Media dismissive of Charleston GOP black history banquet

Media dismissive of Charleston GOP black history banquet
March 01 18:23 2018 Print This Article

The Charleston media largely ignored the Black History Banquet sponsored by the Charleston County Republican Party and The Citadel Republican Society Wednesday at The Citadel alumni center, despite the presence of nationally-renowned civil rights leader and evangelist Dr. Alveda King. Two of the three local TV stations didn’t even send a camera. The Post and Courier wrote a dismissive story depicting a “mostly white” crowd that didn’t know the words and melody to the song “Lift Every Voice and Sing.”

The song, which was introduced in 1900 by a Jacksonville, Florida elementary school in a ceremony honoring Booker T. Washington on Lincoln’s birthday, was used as an anthem in the 1960s civil rights movement. The song was played by the Burke High School marching band at the start of the banquet, followed by the Star Spangled Banner. The band put on a masterful performance in front of Governor Henry McMaster and the capacity crowd of 300, playing a variety of inspiring tunes for more than an hour.

This is typical of the anti-Republican bias in the media.  Republicans are depicted as a bunch of wealthy white people who are not interested in helping minorities or low-income citizens.  That couldn’t be further from the truth.  The Republican Party stands for opportunity and prosperity for everyone.  It was founded for the purpose of abolishing slavery and granting women the right to vote.  More Republicans than Democrats voted for the Civil Rights Act of 1964 and the Voting Rights Act of 1965.  Lowcountry Source was founded to combat media bias.

The Post and Courier coverage completely overlooked the uplifting nature of the event. Seven local African-American leaders were honored, including the late civil rights leader and educator Dorothy Johnson. Her son, National Action Network leader Elder James Johnson, accepted the award, saying, “Our mother always told us that we were no better than anyone else, black or white. She always taught us to love.” The other leaders honored were interim Charleston Police Chief Jerome Taylor, journalist and videographer Quintin Washington, funeral home director Dr. Chardale Murray, North Charleston Police Chief Reggie Burgess, newspaper publisher Jim French and Charleston County Chief Deputy Sheriff Eric Watson.

Charleston County GOP Vice Chairman Maurice Washington kicked off the event by stating, “We are here to celebrate the diversity and commonality of our community and our nation.” Citadel Republican Society President Cameron Brown spoke of the need to recognize the successes and the struggles experienced by African-Americans. Charleston GOP Chairman Larry Kobrovsky said, “We all have our own American story to tell – each coming under different circumstances.”

Governor McMaster introduced Dr. King.  He said, “If we’re celebrating African-American history, there is no better place to do it than Charleston.”  He added that the character of our people and our ability to live in harmony are big reasons why corporations around the world choose to build plants in South Carolina.

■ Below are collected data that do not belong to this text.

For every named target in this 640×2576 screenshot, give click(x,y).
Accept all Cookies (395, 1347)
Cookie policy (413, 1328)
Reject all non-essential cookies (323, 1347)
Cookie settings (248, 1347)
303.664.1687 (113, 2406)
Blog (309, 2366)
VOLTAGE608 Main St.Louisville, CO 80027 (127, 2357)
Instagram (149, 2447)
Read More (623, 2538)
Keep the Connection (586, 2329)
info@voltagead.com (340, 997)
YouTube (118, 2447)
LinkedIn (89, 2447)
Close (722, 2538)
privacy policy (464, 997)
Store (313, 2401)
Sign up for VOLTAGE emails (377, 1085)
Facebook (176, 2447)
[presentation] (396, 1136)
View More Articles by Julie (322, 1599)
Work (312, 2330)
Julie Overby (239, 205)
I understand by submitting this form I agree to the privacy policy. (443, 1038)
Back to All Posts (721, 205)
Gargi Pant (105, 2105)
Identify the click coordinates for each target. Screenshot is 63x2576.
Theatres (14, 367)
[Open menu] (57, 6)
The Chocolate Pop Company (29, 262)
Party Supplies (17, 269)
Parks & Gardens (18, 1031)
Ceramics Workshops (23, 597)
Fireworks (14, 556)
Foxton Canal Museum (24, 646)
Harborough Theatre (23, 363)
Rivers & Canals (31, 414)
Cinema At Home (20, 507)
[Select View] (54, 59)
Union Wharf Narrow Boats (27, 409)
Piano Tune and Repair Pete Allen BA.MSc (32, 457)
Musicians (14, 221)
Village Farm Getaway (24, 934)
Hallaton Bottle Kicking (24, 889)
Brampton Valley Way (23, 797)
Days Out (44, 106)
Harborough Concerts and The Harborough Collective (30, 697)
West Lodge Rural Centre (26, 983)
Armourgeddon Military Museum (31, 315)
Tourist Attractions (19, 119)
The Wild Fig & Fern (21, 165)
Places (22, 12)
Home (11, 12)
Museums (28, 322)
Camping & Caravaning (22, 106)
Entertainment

King, a vocal advocate for the policies promoted by President Donald Trump, told the story of a family Thanksgiving dinner at which family members were at odds about the outcome of the 2016 election.  She remembers telling them, “Let’s stop fighting over politics and just love each other!”  She quoted he uncle, legendary civil rights leader Reverend Martin Luther King, Jr., who said, “We must learn to live with each other as brothers (and sisters) or we will perish as fools.”  She presented a video honoring the 50th anniversary of her uncle’s assassination entitled Let Freedom Ring.  Put to music with uplifting lyrics she wrote, the video included a montage of pictures from the civil rights era and family pictures, many of which included her father, Reverend A.D. King, who was murder the year after her uncle.

2018 marks 200 years after the birth of Frederick Douglass, who escaped slavery and became the intellectual leader of the abolitionist movement and the Republican Party.  Douglass advised President Lincoln in drafting the Emancipation Proclamation and later advised four other Republican Presidents.  King was chosen by President Trump to serve on his Frederick Douglas Bicentennial Commission, formed to educate Americans about the many contributions Douglass made to our country.  In closing King told the crowd, “This is a phenomenal meeting!  As I travel the country, I don’t see many groups like this.”